Sur les travaux et la remise en état, les élus ont surtout évoqué l’enquête en cours, la complexité du dossier, et la possibilité de recours. La confidentialité a été invoquée à plusieurs reprises.

« Je comprends parfaitement qu’une enquête comporte des éléments confidentiels, mais cela ne peut pas rendre l’ensemble du dossier opaque. Je demandais simplement ce qui pouvait être rendu public : vérifications effectuées, mesures de sécurité, actions entreprises, et prochaines étapes. »

La sécurité questionnée

La question de la sécurité est aussi restée sans réponse claire. Gabriel Trottier-Hardy a rappelé que la Municipalité lui avait écrit que « la sécurité des personnes n’est pas en jeu », alors que des roches et des matériaux ont atteint sa propriété. « Sur quelle analyse la Municipalité s’est-elle fondée pour conclure à l’absence d’enjeu de sécurité ? » Encore là, pas de réponse.

Pascale Robichaud, qui habite aussi le secteur, a elle aussi dénoncé le dynamitage à la Municipalité, après avoir vu les dommages lors d’une balade en kayak. « À la fin août, j’ai aussi tenté de faire inscrire le sujet du dynamitage à l’ordre du jour de la séance du conseil, et on m’a répondu que ce n’était pas approprié.
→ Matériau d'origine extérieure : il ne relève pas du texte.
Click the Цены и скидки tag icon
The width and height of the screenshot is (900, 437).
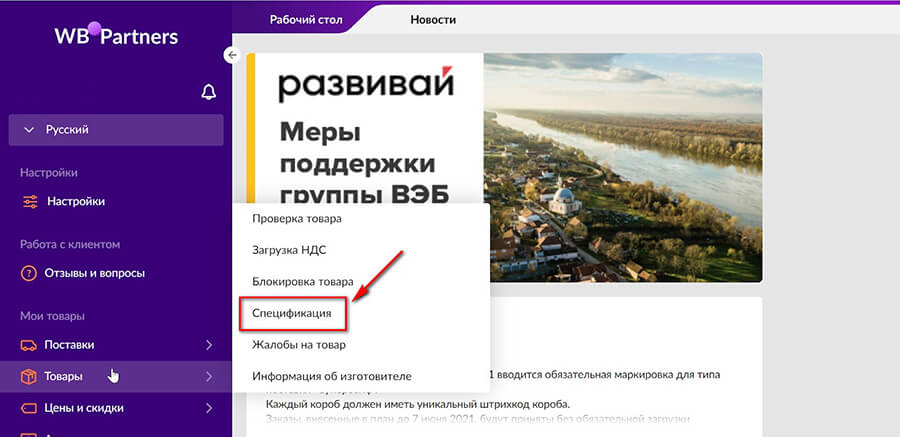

C’est là que j’ai décidé de m’y présenter pour poser mes questions, mais je n’ai pas obtenu les réponses recherchées. Je souhaite que dans ce dossier, la Municipalité soit plus transparente », a-t-elle déclaré.

Un autre résident a affirmé observer la détérioration du Cap au Diable depuis environ 14 ans, et a qualifié le développement du haut de la montagne de véritable Far West. Les interventions citoyennes ont notamment porté sur le déboisement, le dynamitage, le remblayage, les fortes pentes, les chemins privés et l’eau.

Les citoyens présents ont aussi été surpris de constater que leurs interventions ne seraient pas automatiquement détaillées au procès-verbal de la séance. Pour ce faire, le verbatim doit être envoyé par courriel. Mme Robichaud a toutefois constaté que la façon de faire varie d’une municipalité à l’autre.